The actress has picked up a Bafta nomination for her debut film role in One Battle After Another

Chase Infiniti

Source: Fred Duval / Shutterstock

Chase Infiniti

First films do not come much higher profile than One Battle After Another. But Chase Infiniti says she did not quite grasp what it meant to make her feature debut on the epic Warner Bros action drama – nominated for 13 Oscars and 14 Baftas – “until I was in the car pulling up to the LA premiere”.

Even now, says the big-screen neophyte, acting opposite the likes of Leonardo DiCaprio and Sean Penn, with Paul Thomas Anderson directing, is “something I’m still trying to wrap my head around”.

To land the role of Willa – the plucky but confused teenage daughter of the film’s central character, a washed-up revolutionary played by DiCaprio – Infiniti went through a six-month audition process involving multiple callbacks and camera tests as well as chemistry reads with DiCaprio and co-star Regina Hall.

The reads were designed to gauge the rapport between the newcomer and her potential castmates but, says Infiniti: “They felt like the coolest kind of masterclass. I remember leaving the room thinking, ‘I would love this part, but even if I don’t get it, I’ll take that with me forever.’”

The audition process also featured a series of solo and group karate classes that tested Infiniti’s readiness to do her own stunts and handle some intense scenes with Penn, who plays the story’s manic military antagonist.

Connecting with Anderson came easily, according to Infiniti. “He gave me direction when I needed it and there were times when he completely handed it over to me,” she explains. “He trusted me with Willa. He was like, ‘You know her. Whatever you think is for her is for her.’”

Acting from experience

Chase Infiniti with Sean Penn and Paul Thomas Anderson on the set of 'One Battle After Another'

Source: Warner Bros photo by Michael Bauman

Chase Infiniti with Sean Penn and Paul Thomas Anderson on the set of ‘One Battle After Another’

That trust allowed the first-time feature actress to use her own experience as the child of a Black father and white mother to inform the character, whose mother in the story is a free-spirited Black revolutionary played by Teyana Taylor.

“The thing I touched on the most was growing up mixed race in an area where you’re the only one that looks like you. I remember what it was like being 16 and not feeling I fully fitted in.

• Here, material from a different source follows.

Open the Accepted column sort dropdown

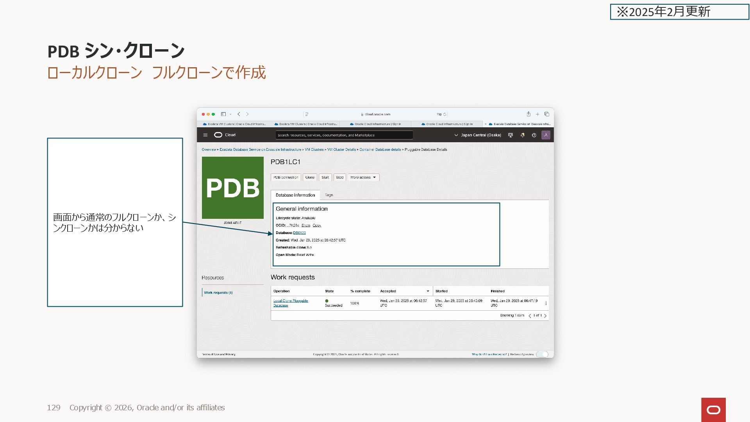tap(428, 291)
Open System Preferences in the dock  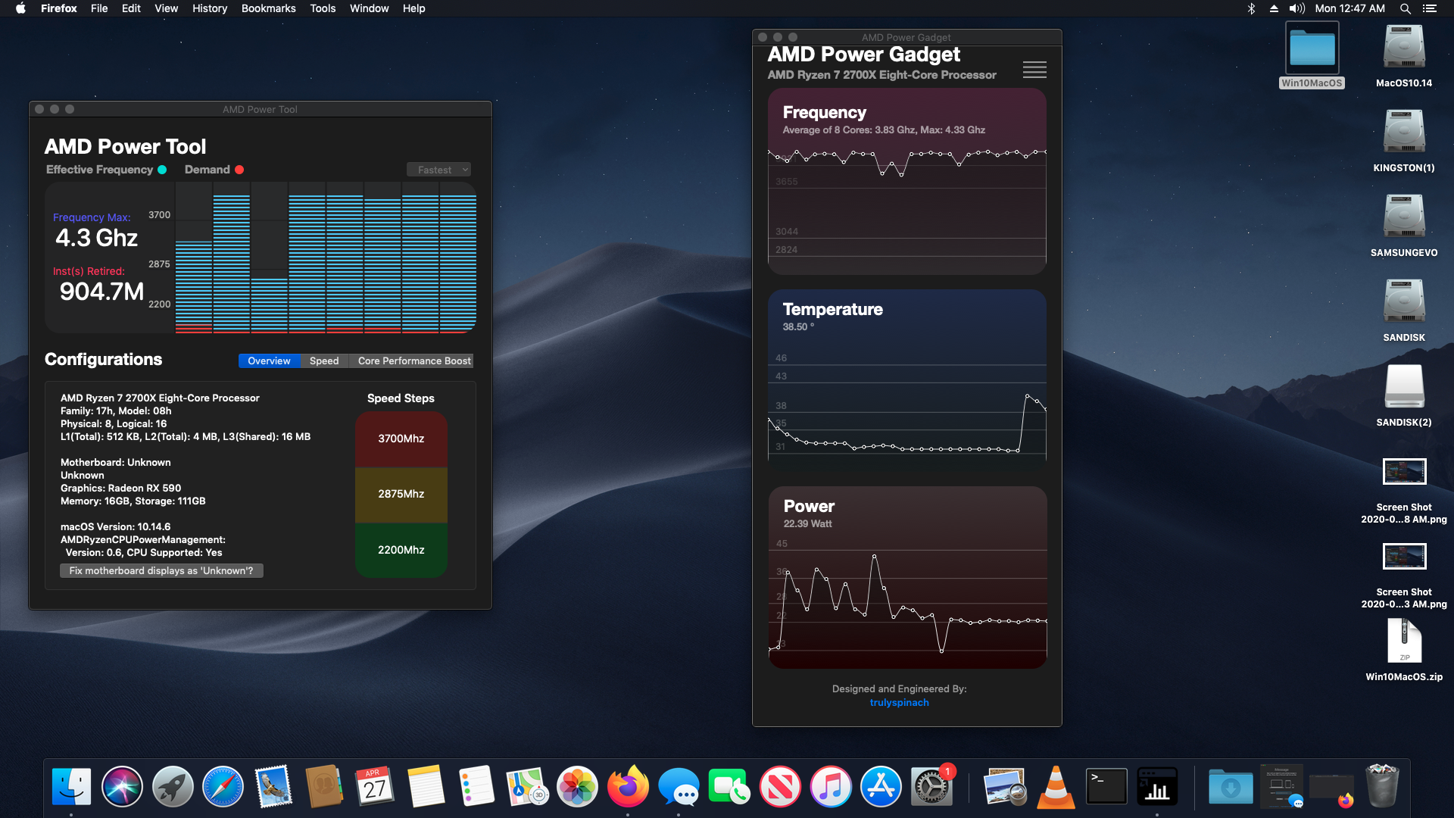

I used that to fuel Willa’s understanding of who she is and what her background is, not knowing her dad’s full story or her mom’s full story.”

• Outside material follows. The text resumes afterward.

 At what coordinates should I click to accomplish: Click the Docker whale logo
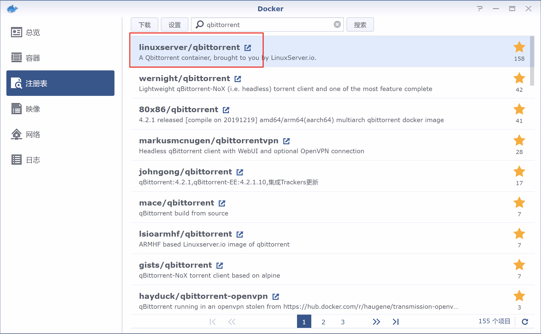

Though she is on screen for less than a third of the film’s run time, Infiniti’s performance in One Battle has earned the 25-year-old nominations for the Bafta Film Awards’ leading actress prize, its rising star award, and the lead female category of SAG-AFTRA’s Actors Awards.

The recognition bodes well for the screen career of a former theatre kid who was born and raised in the Midwest US city of Indianapolis.

Infiniti first tread the boards at the tender age of 10, appearing in summer stock and local theatre productions throughout her high school years. She studied musical theatre at college in Chicago, and leant into her athletic nature by working after class as a kickboxing fitness trainer and forming a K-pop dance group.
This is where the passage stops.